In the near future a commitment to security is likely to be a key metric for consumers alongside value for money and trust.

Truly caring about security is a cultural thing. Forward-thinking businesses are now starting to realize the benefits that come from embracing security by design principles. From thinking about security first and functionality second.

But we’re not there yet. If the majority of developers don’t take security seriously enough, then perhaps we shouldn’t expect Apple and Google to do so, either.

Making app store processes more secure

Our goal with this article isn’t to lambast businesses like Google, Apple, and Amazon. Far from it. Instead, it’s to start an open conversation about whether we’re collectively taking mobile security seriously enough. To ponder ways we might be able to work together to make sure bad actors don’t gain even more ground.

So, with that in mind, what do we see as the ideal approach to security for app stores?

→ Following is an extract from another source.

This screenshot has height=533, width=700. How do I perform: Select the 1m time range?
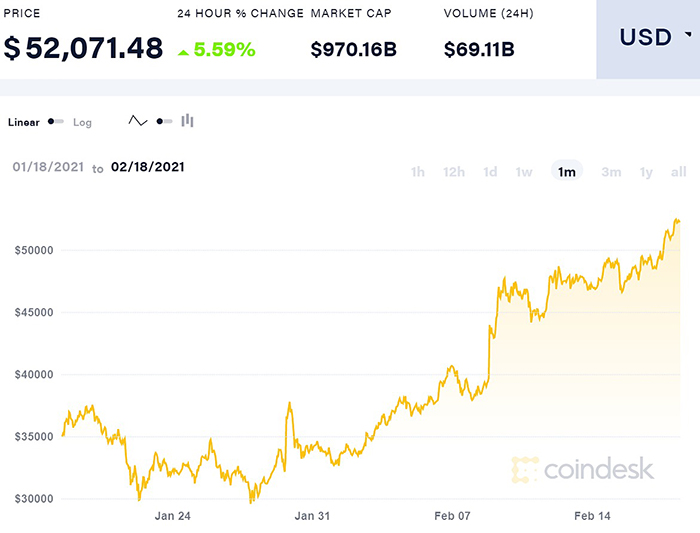pos(567,172)
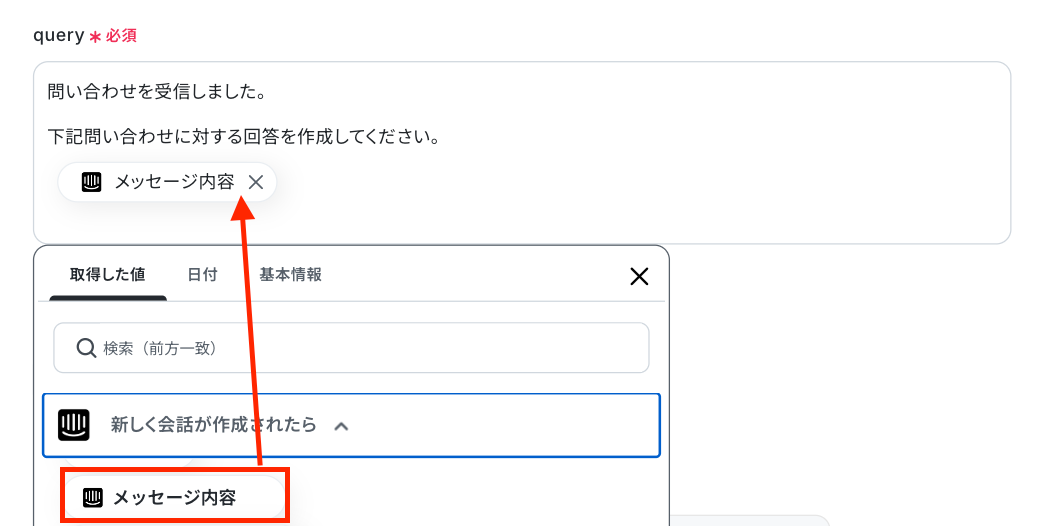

At Licel we often speak with our clients about creating a chain of trust. That means across all steps in app development and distribution. From the developer, to the app store, to the end user.

What does that mean in practice?

Well, to start with there should be full PKI infrastructure in place to be able to verify the certificate is genuine and that it hasn’t expired. Much as you can verify the full chain with SSL pinning. This should be the base for any kind of signing. If you can’t verify the original certificate or the full chain, you can’t trust it.

Ideally, a developer should also be able to verify app integrity at each stage of distribution with her public key certificate. So, after the app store processes the application, once it’s downloaded to the device, and later when it’s running on the device.

To really build trust, companies like Google or Apple need to note any modifications they make to files and classes. And developers should be able to verify these with the app store public key. Code Transparency is a good start, but the fact that it isn’t a mandatory measure right now means some developers won’t be aware of it.

Finally, to combat the threat of tampering and reverse engineering, we recommend that the app be uploaded in an encrypted format.